1. The preparation method of the aramid-based pH response film is characterized by comprising the following steps of:

2. The preparation method of the aramid-based pH response film according to claim 1, wherein the pretreatment in the step (1) is: cutting Kevlar fiber into 1-2cm short fiber, extracting with acetone and water for 12h, and drying in an oven at 40-70 deg.C for 12-48 h.

3. The preparation method of the aramid-based pH response membrane as claimed in claim 1, wherein the organic solvent in the step (1) is dimethyl sulfoxide, the base is at least one of potassium hydroxide, potassium tert-butoxide and sodium hydroxide, and the catalyst is water or methanol.

4. The preparation method of the aramid-based pH-responsive film according to claim 1, wherein the amount of the alkali in the step (1) is 2-6 times of that of amide bonds in Kevlar fibers, the amount of the catalyst is 2-6 times of that of the amide bonds in Kevlar chopped fibers, the dispersion temperature of the catalyst and the alkali in the organic solvent is 50-70 ℃, and the dispersion time is 3-6 hours.

5. The preparation method of the aramid-based pH response film according to claim 1, wherein the stirring time in the step (1) is 12-48 hours until the system is a dark red stable solution.

6. The preparation method of the aramid-based pH response film according to claim 1, wherein the addition amount of water for precipitating the aramid nanofibers in the step (2) is the same as the volume of the taken aramid-based nanofiber solution, the water is added dropwise, and after the dropwise addition is completed, stirring is continued for 12-24 hours to obtain a uniform colloidal dispersion.

7. The preparation method of the aramid-based pH response film as claimed in claim 1, wherein in the step (2), the mixed acid used for acidifying the aramid nano-fibers is a mixed acid of sulfuric acid and nitric acid, wherein the concentration of the sulfuric acid is 37.5 wt%, and the concentration of the nitric acid is 8.75 wt%; the acidification time is 1-2 h, and the acidification temperature is 85-95 ℃.

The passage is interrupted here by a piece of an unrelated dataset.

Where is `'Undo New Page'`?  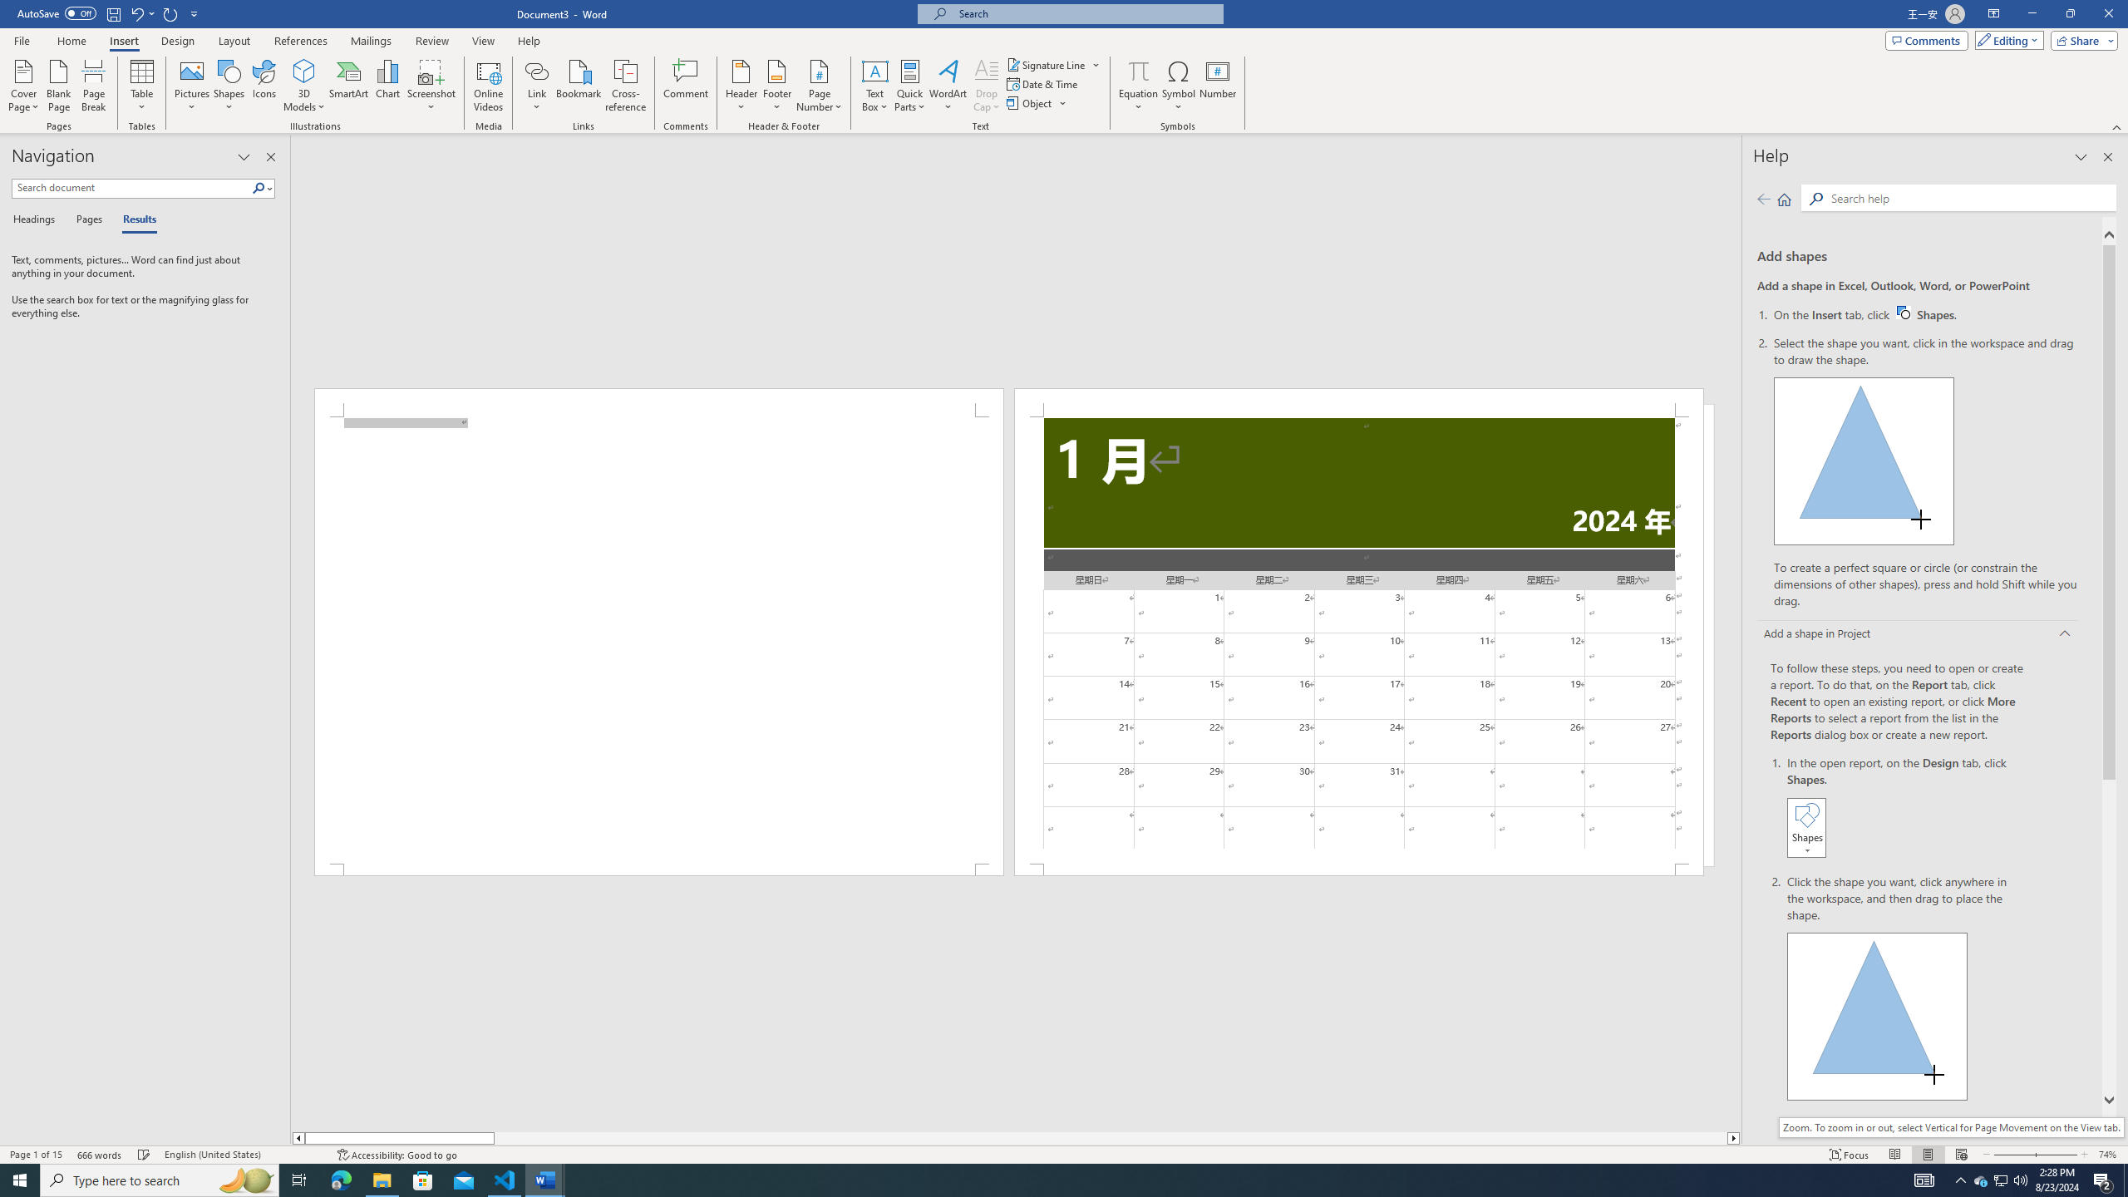 'Undo New Page' is located at coordinates (141, 12).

8. The preparation method of the aramid-based pH response film according to claim 1, wherein in the step (3), the mass ratio of the acidified aramid fiber to the aramid fiber in the aramid nanofiber taking solution obtained in the step is 1: 9-1: 1.

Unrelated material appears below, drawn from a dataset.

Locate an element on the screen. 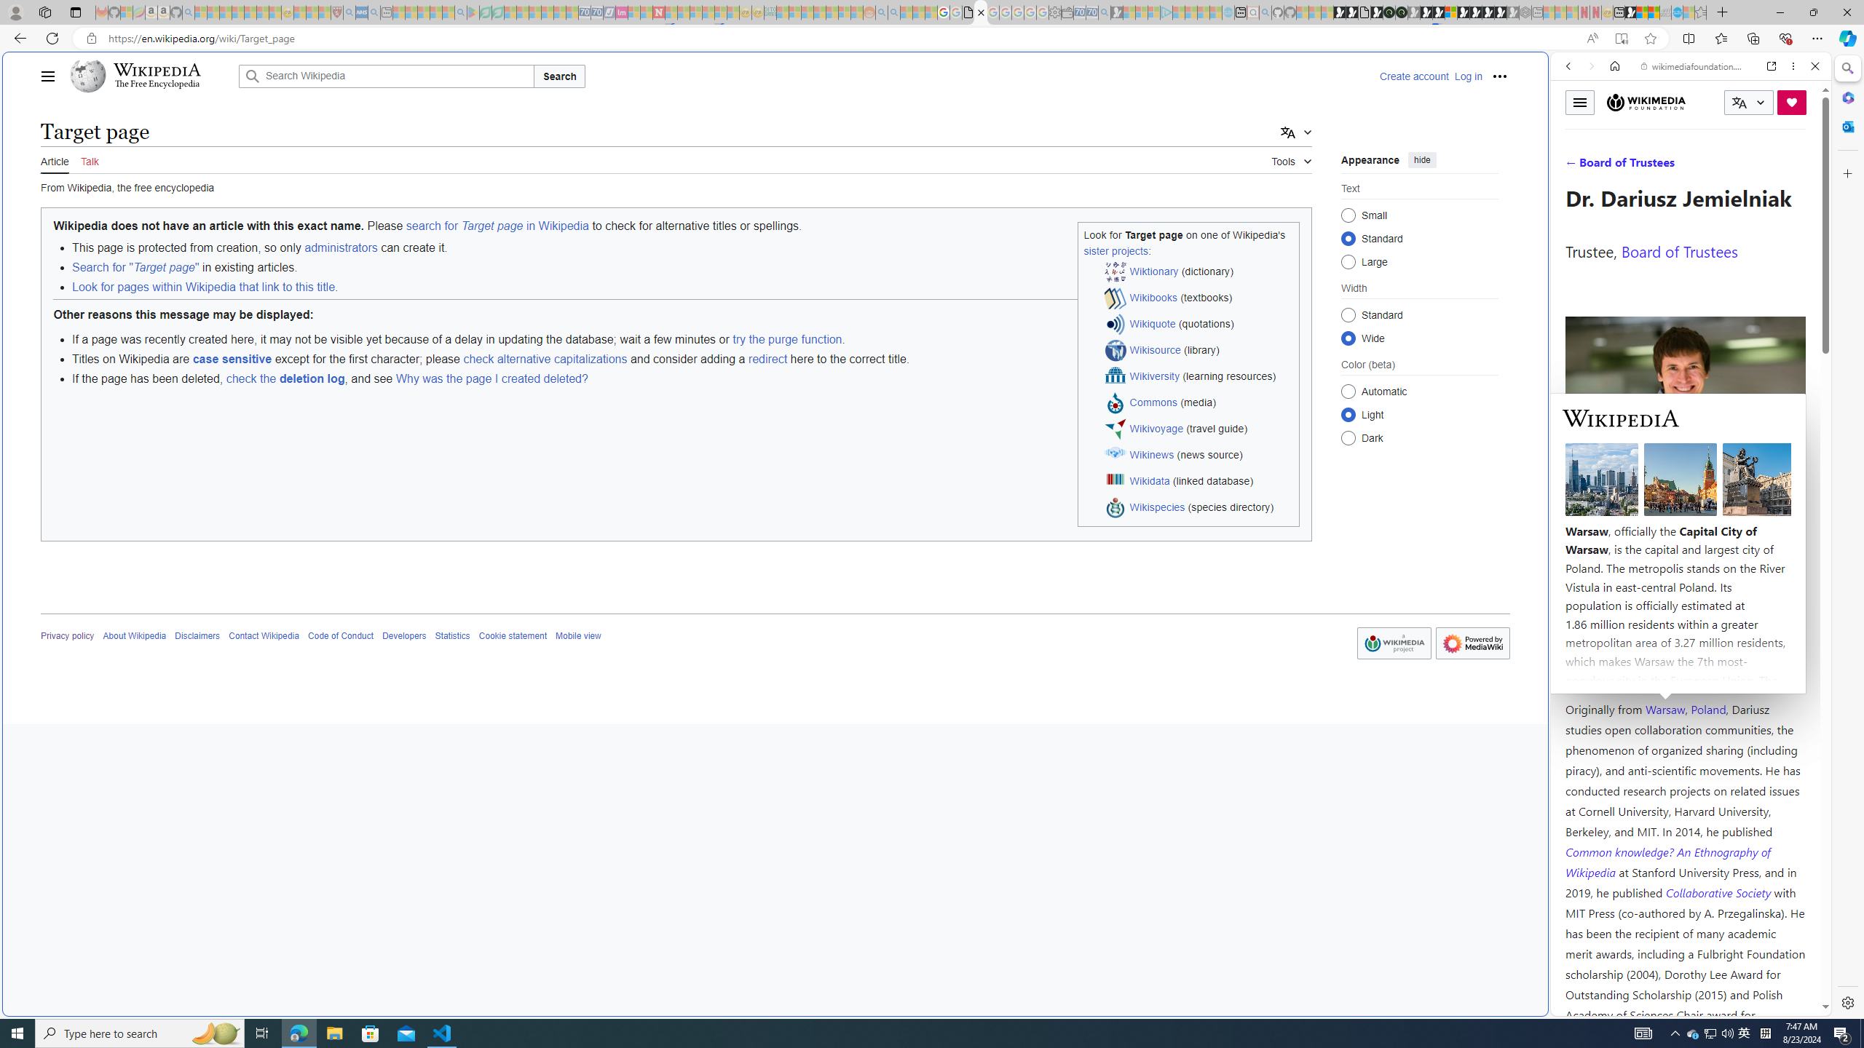  'Warsaw' is located at coordinates (1664, 708).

9. The preparation method of the aramid-based pH-responsive film according to claim 1, wherein in the step (3), the volume of the acidified aramid fiber dispersion liquid is the same as that of the aramid nanofiber solution obtained in the step (3);

10. The preparation method of the aramid-based pH response film according to claim 1, wherein in the step (3), after the film and the filter paper are peeled off by using acetone, the film is soaked in ethanol and n-hexane for 8-12 hours, the vacuum drying temperature is 40-60 ℃, and the drying time is 24-48 hours.